At 08:13 am 12/06/2006 -0700, Jones wrote:
>
>A second message is more subtle, requires thinking
>'outside the box' and would mean little to other
>observers, outside the current threads on vortex
>related to polywater and WaterFuel.
>
>Indeed, that message may be a 'missing link' in some
>of what has only been suspected: re polywater -->
>waterfuel. The LLNL team measured water flow rates up
>to 10,000 times faster than would be predicted by
>classical equations -i.e. through the pores or a
>membrane, which as mainstream science suggest: flow
>rates through a pore will slow to a crawl as the
>diameter drops. That slowing is not progressively
>linear - it has now been discovered and at a certain
>level actually reverses itself and becomes faster than
>expected - by a factor of 10,000.
...
>"It's something that is quite counter-intuitive," says
>LLNL chemical engineer Jason Holt, whose findings
>appeared in the 19 May issue of Science. "As you
>shrink the pore size, there is a huge enhancement in
>flow rate."
...
>Jones
Hi Jones,
I think you will agree the key paragraph is,
=================================================
Indeed, the LLNL team measures water flow
rates up to 10,000 times faster than would
be predicted by classical equations, which
suggest that flow rates through a pore will
slow to a crawl as the diameter drops.
"It's something that is quite counter-intuitive,"
says LLNL chemical engineer Jason Holt, whose
findings appeared in the 19 May issue of
Science. "As you shrink the pore size, there
is a huge enhancement in flow rate."
=================================================
That's not just huge, that's BLOODY ENORMOUS! and it
shows existing theory is 4 orders of magnitude up the
creek without a paddle.
A nanotube is a 2-dimensional Casimir plate. I reckon that
they have got down to the dimensions at which huge
Beta-atmosphere negative pressures (Beta-atm. vacua) are
showing up - in other words the 8th power law is kicking in.
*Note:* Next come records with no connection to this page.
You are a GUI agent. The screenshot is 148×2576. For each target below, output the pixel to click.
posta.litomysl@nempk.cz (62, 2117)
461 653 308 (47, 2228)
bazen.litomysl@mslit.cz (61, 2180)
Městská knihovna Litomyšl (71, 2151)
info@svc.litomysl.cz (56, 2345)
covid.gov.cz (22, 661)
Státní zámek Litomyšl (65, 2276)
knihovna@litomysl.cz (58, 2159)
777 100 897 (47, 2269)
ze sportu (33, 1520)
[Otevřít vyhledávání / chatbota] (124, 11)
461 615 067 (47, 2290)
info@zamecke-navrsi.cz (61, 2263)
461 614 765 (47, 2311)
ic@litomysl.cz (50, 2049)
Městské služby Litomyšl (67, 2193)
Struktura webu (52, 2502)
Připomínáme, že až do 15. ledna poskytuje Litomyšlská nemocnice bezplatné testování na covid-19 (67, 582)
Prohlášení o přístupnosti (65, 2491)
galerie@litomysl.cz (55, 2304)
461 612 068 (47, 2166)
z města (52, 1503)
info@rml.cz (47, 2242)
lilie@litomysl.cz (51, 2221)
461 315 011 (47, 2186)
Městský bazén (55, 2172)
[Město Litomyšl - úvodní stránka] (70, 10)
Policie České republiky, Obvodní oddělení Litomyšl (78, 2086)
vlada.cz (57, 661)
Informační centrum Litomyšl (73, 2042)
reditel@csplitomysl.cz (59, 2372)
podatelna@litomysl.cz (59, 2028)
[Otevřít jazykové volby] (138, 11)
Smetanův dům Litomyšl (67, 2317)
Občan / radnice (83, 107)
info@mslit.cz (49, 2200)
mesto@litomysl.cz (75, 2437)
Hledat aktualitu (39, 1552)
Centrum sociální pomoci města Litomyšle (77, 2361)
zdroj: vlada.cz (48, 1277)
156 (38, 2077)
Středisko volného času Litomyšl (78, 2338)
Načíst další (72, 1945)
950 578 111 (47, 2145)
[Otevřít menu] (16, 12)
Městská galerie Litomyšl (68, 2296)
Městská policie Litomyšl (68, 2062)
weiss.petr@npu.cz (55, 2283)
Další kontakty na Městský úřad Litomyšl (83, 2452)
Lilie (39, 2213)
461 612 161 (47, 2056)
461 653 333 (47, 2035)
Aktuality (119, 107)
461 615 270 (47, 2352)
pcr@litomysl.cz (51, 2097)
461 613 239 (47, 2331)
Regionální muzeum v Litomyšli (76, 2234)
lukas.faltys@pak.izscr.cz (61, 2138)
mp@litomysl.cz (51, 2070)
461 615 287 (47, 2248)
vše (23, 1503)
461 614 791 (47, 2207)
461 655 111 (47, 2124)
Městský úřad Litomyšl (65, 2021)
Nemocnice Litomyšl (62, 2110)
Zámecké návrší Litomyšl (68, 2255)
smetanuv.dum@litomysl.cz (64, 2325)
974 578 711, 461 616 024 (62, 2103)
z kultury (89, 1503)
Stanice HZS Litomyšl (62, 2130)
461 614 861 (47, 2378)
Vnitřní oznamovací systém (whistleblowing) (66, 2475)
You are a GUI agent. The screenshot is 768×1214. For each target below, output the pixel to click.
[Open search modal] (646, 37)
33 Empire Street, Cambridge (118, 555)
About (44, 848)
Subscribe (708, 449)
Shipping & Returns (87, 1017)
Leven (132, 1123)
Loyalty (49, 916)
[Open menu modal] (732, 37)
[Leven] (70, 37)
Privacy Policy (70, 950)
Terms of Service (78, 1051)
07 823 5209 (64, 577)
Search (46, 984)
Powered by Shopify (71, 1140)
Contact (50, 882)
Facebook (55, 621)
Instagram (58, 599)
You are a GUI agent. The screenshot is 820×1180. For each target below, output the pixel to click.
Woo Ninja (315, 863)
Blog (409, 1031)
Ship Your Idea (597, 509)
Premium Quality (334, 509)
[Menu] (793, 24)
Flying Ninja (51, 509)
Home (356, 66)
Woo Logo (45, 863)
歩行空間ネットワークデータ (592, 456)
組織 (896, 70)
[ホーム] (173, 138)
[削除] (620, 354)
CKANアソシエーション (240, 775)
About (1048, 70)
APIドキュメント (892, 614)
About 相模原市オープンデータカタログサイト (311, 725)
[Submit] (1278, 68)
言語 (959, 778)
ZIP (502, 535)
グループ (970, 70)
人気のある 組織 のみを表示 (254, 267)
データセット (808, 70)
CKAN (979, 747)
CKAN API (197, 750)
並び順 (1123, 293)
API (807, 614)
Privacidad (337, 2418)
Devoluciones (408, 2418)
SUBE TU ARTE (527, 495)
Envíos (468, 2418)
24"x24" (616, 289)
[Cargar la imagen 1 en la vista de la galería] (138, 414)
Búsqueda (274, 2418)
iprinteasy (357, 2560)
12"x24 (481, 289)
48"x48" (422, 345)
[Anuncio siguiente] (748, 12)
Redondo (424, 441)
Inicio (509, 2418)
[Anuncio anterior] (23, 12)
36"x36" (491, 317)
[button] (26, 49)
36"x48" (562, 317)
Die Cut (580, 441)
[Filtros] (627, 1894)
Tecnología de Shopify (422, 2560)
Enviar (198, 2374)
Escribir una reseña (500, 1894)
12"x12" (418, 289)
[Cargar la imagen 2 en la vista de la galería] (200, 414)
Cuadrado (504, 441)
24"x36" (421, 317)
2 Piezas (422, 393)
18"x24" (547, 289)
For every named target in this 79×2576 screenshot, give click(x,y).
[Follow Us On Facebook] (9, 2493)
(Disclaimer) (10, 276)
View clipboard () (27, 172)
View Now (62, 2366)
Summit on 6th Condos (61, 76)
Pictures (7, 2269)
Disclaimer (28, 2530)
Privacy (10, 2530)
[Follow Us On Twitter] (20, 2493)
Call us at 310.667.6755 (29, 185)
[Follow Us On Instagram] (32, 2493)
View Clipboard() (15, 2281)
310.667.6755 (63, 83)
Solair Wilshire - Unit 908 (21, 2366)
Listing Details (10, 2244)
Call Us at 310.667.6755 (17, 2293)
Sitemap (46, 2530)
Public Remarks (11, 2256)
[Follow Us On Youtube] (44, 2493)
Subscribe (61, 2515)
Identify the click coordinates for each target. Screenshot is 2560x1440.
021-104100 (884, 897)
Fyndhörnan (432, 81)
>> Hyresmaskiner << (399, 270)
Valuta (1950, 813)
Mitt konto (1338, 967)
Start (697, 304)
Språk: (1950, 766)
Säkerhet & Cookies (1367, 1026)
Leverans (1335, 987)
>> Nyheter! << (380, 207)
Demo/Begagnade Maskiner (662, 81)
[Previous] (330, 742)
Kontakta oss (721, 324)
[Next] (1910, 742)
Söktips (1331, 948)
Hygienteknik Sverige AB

If you reduce Beta-atmosphere pressure to that extent you
might expect the viscosity to drop and the material to
completely restructure itself. Reimpose the pressure and
we are left with something far more viscous than the
original which contains enormous built in strain energy.
We have here a phenomena well known to material scientists
and concrete heads. It's called HYSTERESIS.
Frank Grimer
And thanks again to Colin for sending us that article.